→ Task description: All the entries need to be quoted exactly, apart from the pictures, which you should drop.

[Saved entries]
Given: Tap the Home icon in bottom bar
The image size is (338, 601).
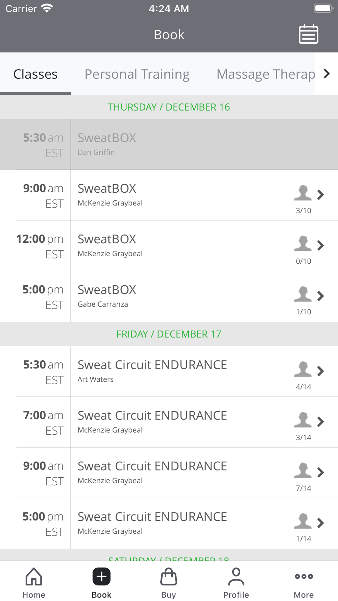Looking at the screenshot, I should 34,577.
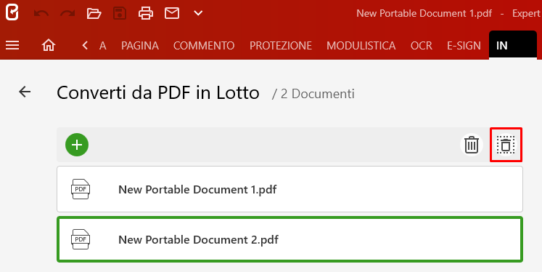Click the undo arrow icon
The height and width of the screenshot is (272, 542).
click(41, 14)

→ Solved exercise:
Given: Tap the Home icon in bottom bar
The image size is (338, 601).
Looking at the screenshot, I should 34,577.
Click the undo arrow icon
The height and width of the screenshot is (272, 542).
click(41, 14)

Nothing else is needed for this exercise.